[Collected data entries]
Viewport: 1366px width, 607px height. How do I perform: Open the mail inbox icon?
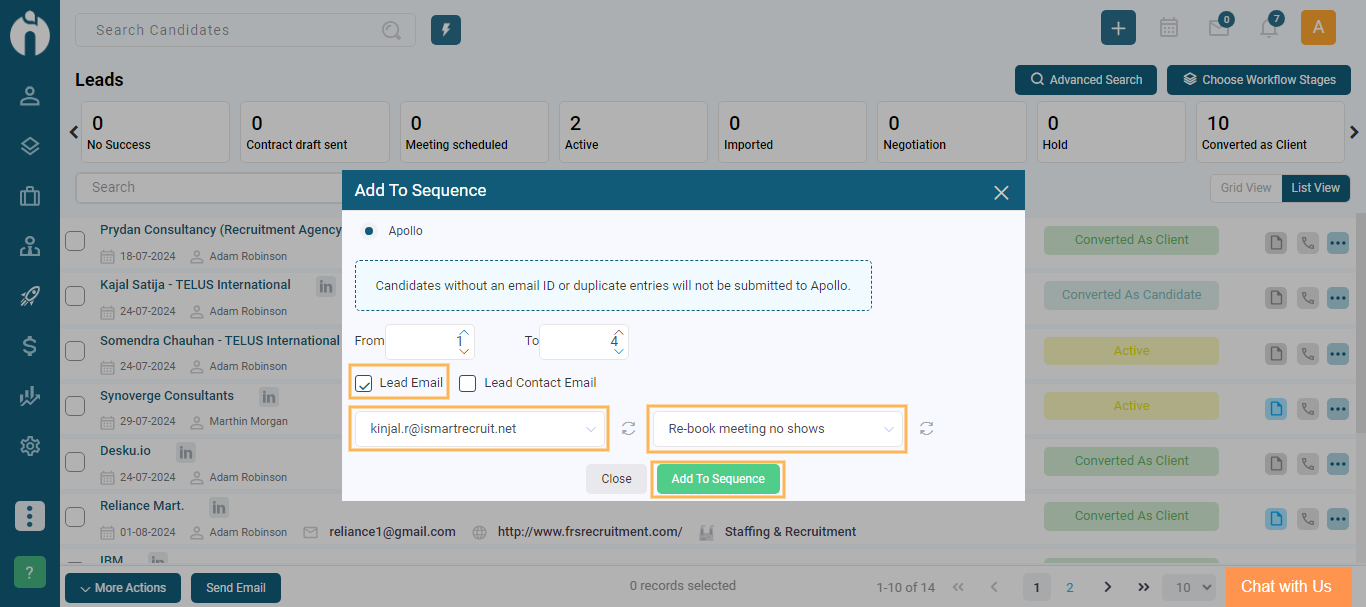(x=1218, y=28)

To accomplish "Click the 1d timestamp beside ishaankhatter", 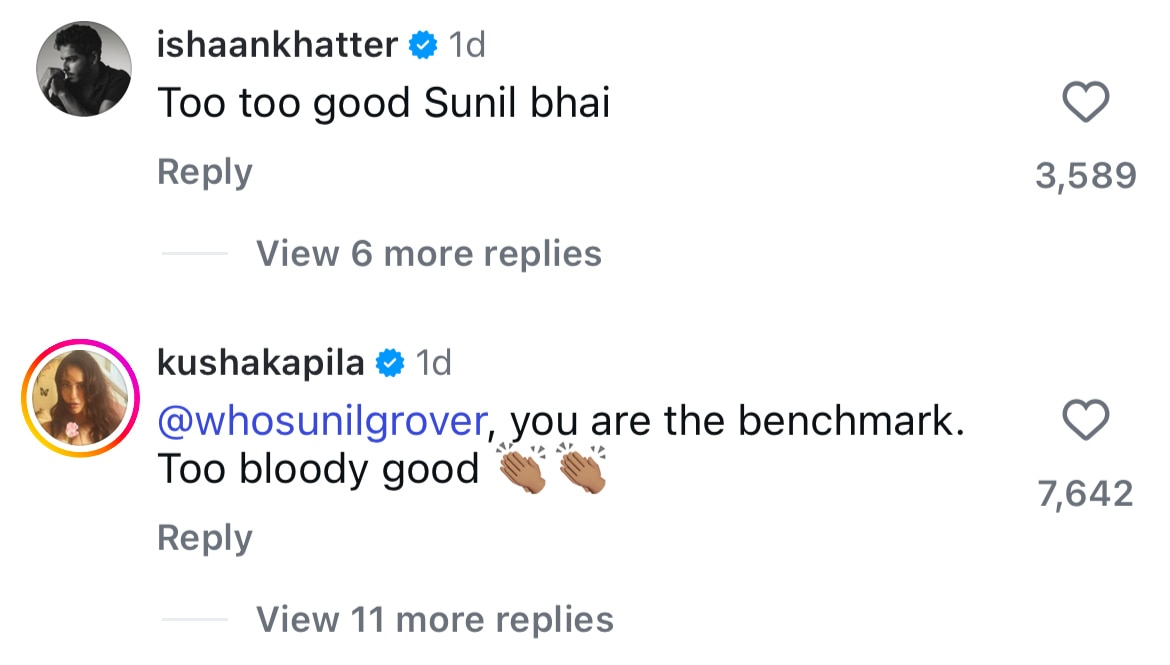I will [467, 45].
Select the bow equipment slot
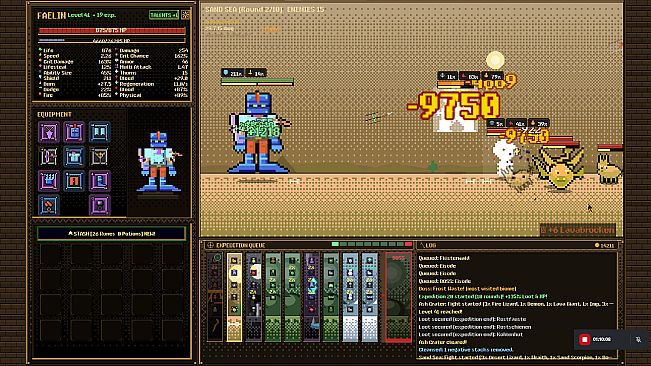The height and width of the screenshot is (366, 651). [x=49, y=157]
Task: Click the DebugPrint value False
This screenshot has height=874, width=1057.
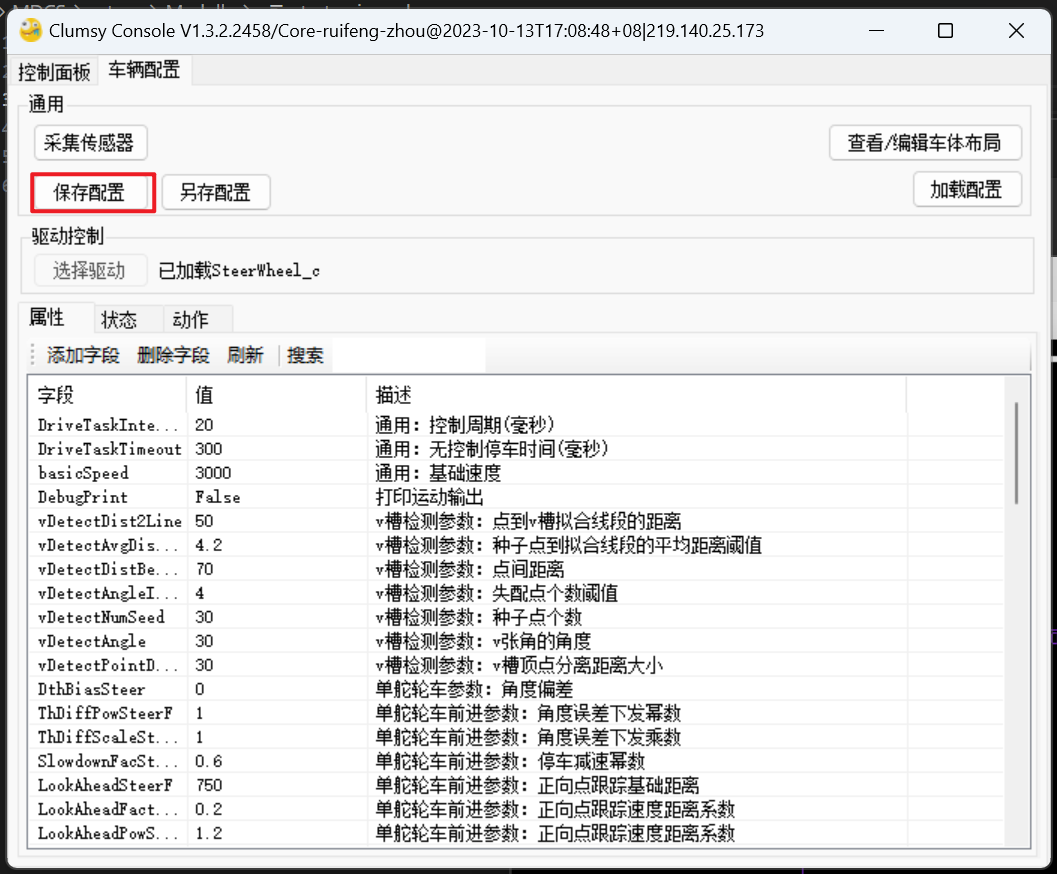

Aim » Could you extract, unchanged, the lines from the one containing "Select the bow equipment slot" through the end of the lines, leaving out the pictures?

Response for this exercise »
Select the bow equipment slot
The height and width of the screenshot is (366, 651). [x=49, y=157]
Task: Click the DebugPrint value False
This screenshot has height=874, width=1057.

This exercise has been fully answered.